Building Student Success with Indigenous Parents Banner

Building Student Success with Indigenous Parents (BSSIP)

It's Our Time: First Nations Education Tool Kit Teacher's Guide (National and Manitoba)
The Assembly of First Nations (AFN) developed the It's Our Time: First Nations Education Tool Kit Teacher's Guide to promote and enhance First Nations student success by preparing and collecting relevant resources for schools, teachers, facilitators, and other community stakeholders. The resource will also help to increase understanding of First Nations history and culture among Indigenous and non-Indigenous peoples by providing relevant tools and resources. The school-based aspects of the resource complement both First Nations and provincial curricula, and offer a teacher-friendly resource that can be used in creative and flexible ways.

Creating Racism-Free Schools through Critical/Courageous Conversations on Race
This support document is aimed at promoting school divisions, schools, teachers, parents, and students to undertake critical and courageous conversations on racism to create inclusive and equitable classrooms and schools for First Nation Métis Inuit students and all students.

Critical/Courageous Conversations on Race: What your child is learning at school and how you can help
This support document provides a vision of how parents and grandparents can help prepare their children to meet the challenges of an increasingly diverse society while creating local and international communities characterized by diversity, justice and equality.

The Building Student Success with Indigenous Parents (BSSIP) was launched in September 2004.
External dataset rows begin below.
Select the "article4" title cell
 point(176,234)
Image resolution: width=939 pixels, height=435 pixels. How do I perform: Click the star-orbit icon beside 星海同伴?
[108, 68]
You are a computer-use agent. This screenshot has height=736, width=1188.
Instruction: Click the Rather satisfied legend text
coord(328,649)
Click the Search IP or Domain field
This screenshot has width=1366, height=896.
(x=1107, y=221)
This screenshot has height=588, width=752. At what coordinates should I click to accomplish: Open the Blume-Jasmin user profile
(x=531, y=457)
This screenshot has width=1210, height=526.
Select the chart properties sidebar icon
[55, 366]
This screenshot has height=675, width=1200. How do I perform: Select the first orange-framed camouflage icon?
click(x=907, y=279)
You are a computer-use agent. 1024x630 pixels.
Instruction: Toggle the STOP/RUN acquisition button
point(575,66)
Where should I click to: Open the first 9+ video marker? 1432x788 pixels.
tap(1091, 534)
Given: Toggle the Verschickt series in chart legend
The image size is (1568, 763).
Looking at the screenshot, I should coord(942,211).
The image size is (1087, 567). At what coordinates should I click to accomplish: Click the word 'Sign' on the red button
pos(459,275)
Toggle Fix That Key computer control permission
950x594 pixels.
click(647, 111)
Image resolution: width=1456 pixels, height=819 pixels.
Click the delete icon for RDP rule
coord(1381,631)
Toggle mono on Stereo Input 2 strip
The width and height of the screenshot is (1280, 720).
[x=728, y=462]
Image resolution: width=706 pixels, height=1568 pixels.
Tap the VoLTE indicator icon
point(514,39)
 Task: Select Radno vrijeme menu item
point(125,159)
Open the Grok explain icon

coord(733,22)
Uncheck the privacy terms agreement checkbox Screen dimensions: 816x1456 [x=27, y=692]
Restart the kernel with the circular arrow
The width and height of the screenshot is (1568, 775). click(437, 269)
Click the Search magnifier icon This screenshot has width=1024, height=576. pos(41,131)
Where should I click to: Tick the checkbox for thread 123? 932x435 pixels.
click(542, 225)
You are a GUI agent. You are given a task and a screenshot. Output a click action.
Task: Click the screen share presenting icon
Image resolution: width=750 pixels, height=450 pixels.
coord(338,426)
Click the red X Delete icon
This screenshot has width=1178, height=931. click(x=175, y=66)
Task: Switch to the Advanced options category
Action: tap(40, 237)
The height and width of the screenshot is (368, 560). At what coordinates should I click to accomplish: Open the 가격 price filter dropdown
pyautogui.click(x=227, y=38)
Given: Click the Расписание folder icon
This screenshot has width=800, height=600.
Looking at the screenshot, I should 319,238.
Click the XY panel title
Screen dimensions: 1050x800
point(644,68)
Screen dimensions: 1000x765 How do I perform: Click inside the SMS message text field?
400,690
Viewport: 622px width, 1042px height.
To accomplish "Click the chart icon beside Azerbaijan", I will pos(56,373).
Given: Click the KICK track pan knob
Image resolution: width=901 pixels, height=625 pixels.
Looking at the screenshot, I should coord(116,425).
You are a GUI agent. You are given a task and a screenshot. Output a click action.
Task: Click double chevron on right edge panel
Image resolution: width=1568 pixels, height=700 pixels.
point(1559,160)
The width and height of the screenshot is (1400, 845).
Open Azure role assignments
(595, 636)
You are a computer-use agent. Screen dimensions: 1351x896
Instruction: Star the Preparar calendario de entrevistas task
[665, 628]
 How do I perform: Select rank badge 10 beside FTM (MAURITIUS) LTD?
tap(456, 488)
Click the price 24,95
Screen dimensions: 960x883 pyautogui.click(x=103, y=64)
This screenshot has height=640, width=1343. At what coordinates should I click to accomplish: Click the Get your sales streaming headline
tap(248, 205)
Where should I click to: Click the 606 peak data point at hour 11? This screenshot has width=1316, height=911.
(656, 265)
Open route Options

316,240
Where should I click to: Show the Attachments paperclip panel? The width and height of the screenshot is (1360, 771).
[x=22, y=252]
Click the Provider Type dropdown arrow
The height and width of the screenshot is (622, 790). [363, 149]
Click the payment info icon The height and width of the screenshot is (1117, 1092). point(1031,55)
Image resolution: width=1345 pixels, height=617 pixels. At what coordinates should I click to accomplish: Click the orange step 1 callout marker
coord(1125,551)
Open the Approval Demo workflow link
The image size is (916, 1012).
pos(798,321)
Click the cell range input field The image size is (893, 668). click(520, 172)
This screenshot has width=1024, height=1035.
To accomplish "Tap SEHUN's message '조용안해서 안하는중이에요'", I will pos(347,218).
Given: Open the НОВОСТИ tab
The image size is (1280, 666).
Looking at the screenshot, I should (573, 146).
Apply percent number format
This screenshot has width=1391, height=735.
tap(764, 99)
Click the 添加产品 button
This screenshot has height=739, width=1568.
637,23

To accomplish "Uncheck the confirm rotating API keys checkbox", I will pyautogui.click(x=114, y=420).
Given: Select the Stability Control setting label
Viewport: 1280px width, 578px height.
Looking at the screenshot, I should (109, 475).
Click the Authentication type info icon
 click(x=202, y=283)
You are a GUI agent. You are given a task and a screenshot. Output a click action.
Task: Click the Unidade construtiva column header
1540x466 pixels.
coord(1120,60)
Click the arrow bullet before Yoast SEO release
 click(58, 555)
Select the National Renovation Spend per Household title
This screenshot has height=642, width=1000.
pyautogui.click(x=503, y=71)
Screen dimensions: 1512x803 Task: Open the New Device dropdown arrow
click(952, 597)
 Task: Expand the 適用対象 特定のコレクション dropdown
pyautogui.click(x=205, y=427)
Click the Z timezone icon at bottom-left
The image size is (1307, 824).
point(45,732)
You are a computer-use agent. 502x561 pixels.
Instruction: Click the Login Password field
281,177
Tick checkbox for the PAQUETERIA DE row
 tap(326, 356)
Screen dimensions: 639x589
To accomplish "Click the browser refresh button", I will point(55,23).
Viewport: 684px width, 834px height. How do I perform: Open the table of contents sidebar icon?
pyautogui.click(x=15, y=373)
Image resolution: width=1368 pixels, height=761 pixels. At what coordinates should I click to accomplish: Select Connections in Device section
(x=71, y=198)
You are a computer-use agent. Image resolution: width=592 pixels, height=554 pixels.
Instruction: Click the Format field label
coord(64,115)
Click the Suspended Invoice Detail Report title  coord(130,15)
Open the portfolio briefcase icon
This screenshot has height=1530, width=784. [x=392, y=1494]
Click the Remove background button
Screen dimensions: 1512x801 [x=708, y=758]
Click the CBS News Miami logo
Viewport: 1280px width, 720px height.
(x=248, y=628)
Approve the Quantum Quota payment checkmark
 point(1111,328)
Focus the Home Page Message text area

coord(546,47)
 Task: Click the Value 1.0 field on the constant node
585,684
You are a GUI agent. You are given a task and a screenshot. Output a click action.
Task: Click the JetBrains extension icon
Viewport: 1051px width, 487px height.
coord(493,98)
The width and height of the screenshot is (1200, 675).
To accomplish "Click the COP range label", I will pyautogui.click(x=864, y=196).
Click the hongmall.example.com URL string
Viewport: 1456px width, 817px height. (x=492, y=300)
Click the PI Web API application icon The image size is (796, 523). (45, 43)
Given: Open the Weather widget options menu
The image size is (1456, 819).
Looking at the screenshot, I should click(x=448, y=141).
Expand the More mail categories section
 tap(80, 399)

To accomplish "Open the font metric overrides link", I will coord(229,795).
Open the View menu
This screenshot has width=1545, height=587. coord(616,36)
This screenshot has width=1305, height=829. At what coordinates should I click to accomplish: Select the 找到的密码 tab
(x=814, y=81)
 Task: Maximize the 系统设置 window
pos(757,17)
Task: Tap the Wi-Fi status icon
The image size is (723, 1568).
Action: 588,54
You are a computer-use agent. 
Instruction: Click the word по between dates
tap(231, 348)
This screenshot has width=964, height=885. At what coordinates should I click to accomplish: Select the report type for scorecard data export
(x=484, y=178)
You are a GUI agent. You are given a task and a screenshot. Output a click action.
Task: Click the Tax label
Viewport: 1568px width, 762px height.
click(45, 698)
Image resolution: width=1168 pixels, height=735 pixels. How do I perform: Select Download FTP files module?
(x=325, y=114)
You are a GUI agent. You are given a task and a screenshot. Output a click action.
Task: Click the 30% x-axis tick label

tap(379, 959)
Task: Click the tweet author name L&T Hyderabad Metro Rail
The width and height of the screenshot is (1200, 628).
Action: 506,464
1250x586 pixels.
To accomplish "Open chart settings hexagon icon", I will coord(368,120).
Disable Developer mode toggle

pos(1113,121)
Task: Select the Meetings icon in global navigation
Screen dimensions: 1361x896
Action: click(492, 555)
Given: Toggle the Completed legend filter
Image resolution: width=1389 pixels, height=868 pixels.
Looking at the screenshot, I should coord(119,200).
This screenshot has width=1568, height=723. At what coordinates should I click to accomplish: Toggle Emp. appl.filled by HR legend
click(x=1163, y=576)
The goal of BSSIP is to increase the involvement of Indigenous parents in education. The funding has assisted schools in developing partnerships and programs with parents and the community which will contribute to the educational success of Indigenous students.

To be eligible for funding under the initiative, engagement strategy proposals from schools divisions needed to address the following requirements:

  • Identify improving academic achievement of Indigenous students as a priority in school and divisional plans,
  • Involve Indigenous parents and organizations,
  • Reflect coherence with the Indigenous Academic Achievement grant, and
  • Support overall school planning and programming.

School division proposals could include single and multiple school sites or partnerships between neighboring school divisions. 

Schools have taken the lead in forming and maintaining effective family-school partnerships that positively influence all students’ learning. The strong relationships have changed the future – not just for students and their families, but also for schools – in the form of these educational partners jointly implementing approaches intended to enhance student motivation, engagement with school, academic progress, school attendance levels, sense of wellbeing, and lower dropout rates. Families and schools are working together as real partners. The scope of these partnerships is wide and includes support by school leaders for family involvement in school activities, a strong commitment by all partners to student learning success, a welcoming school atmosphere and two-way communication. The partnerships that this fund supports will become models of the way we would like school communities to function.